> _Task goal_
Make an exact copy of all the data, pictures excluded.

> _Source data_

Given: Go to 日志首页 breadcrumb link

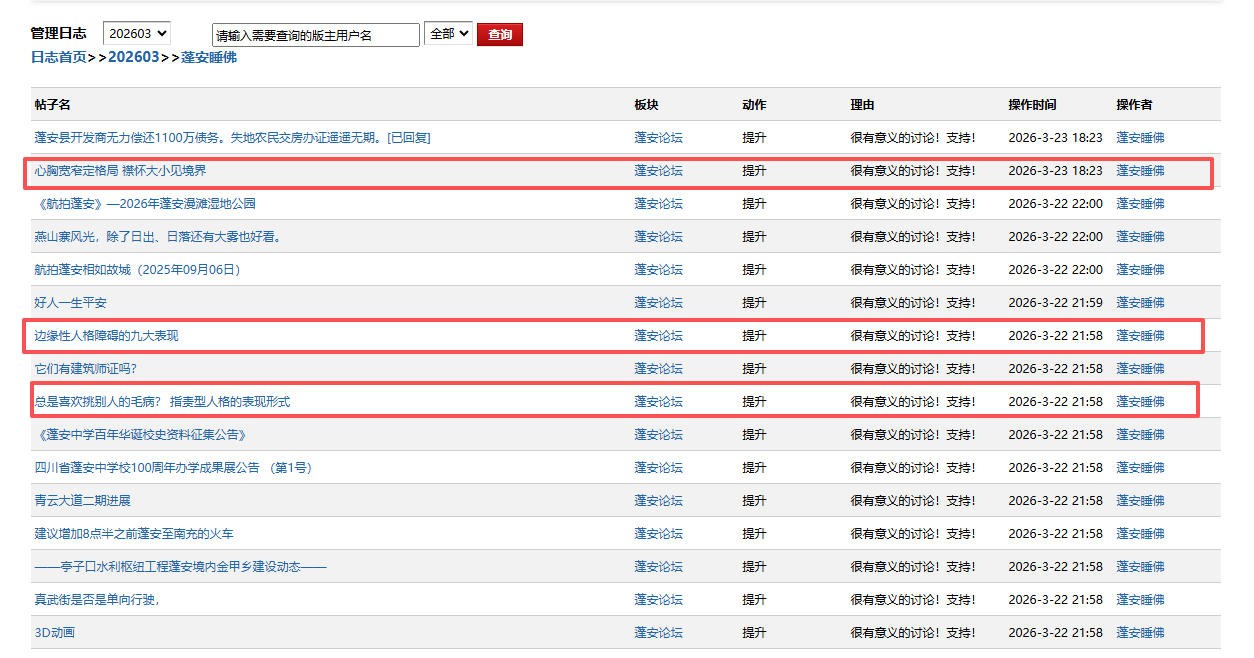Looking at the screenshot, I should pyautogui.click(x=58, y=58).
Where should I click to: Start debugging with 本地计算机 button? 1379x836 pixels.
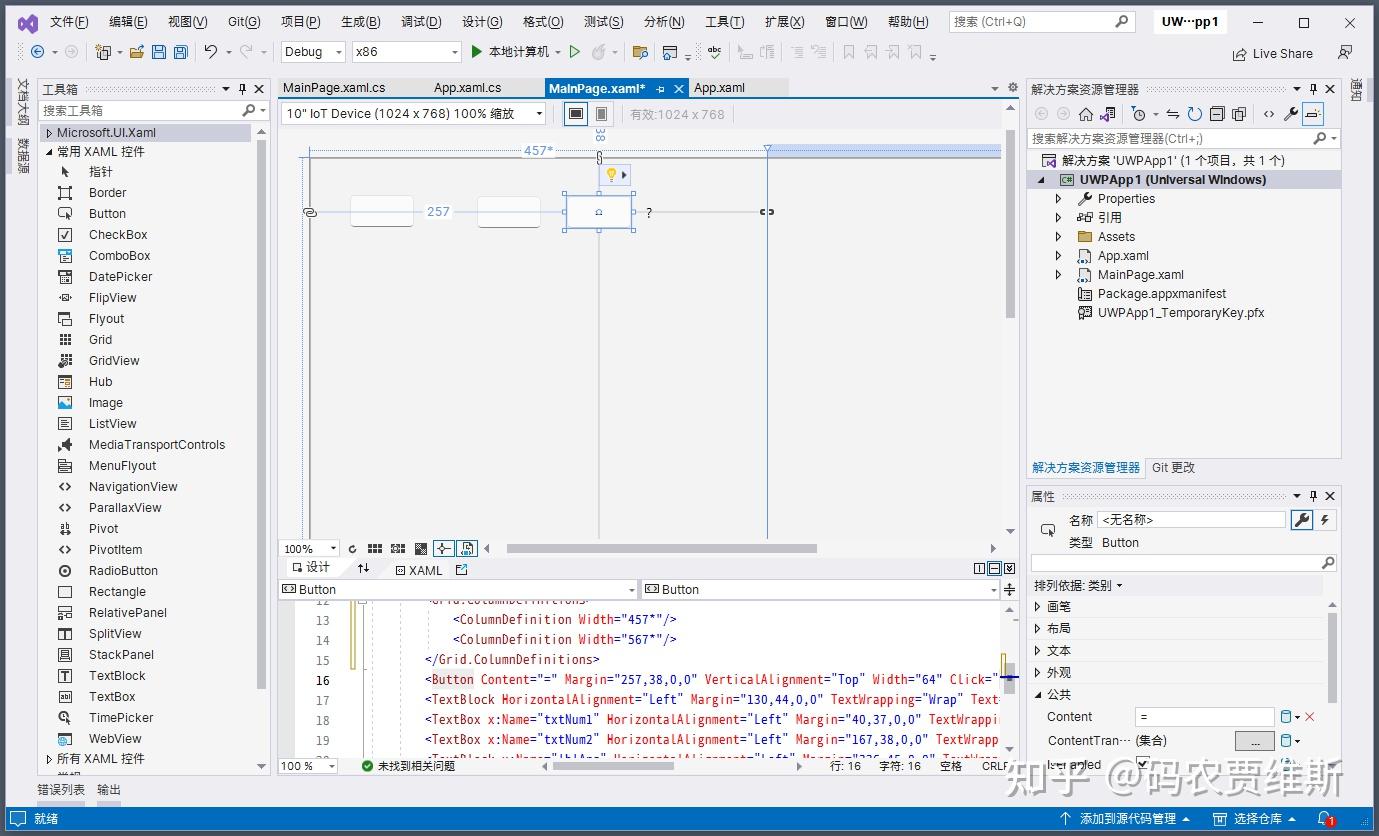[510, 52]
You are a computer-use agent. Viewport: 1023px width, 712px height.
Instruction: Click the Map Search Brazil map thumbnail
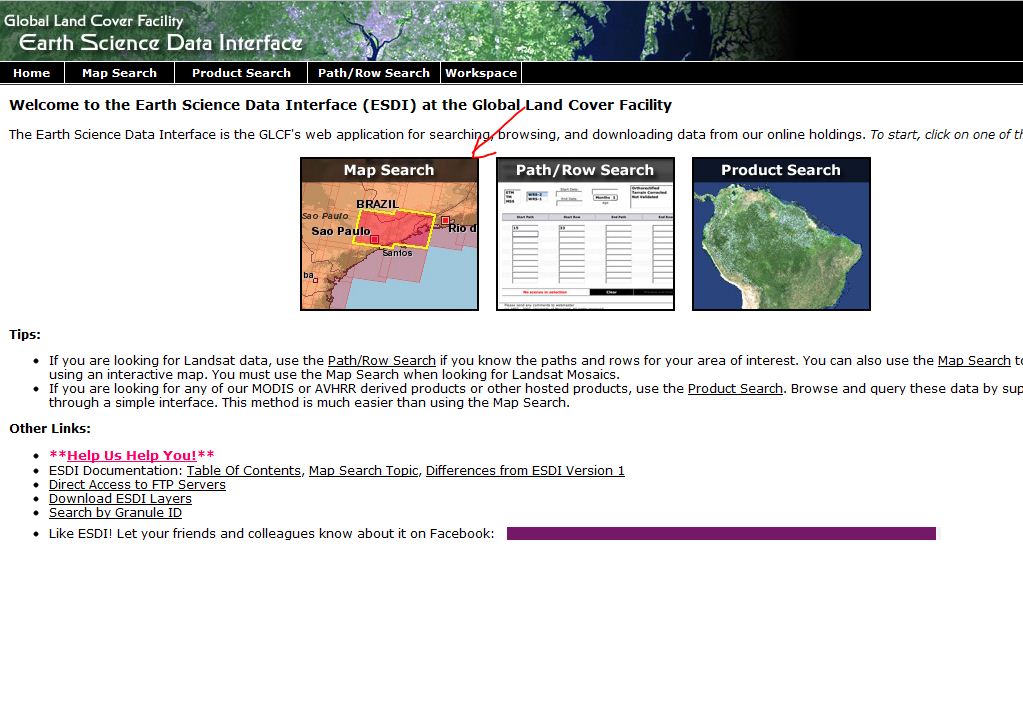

> _Written reply_
Given: Go to 日志首页 breadcrumb link

Looking at the screenshot, I should pyautogui.click(x=58, y=58).
Where should I click to: Start debugging with 本地计算机 button? 1379x836 pixels.
[510, 52]
You are a computer-use agent. Viewport: 1023px width, 712px height.
Instruction: Click the Map Search Brazil map thumbnail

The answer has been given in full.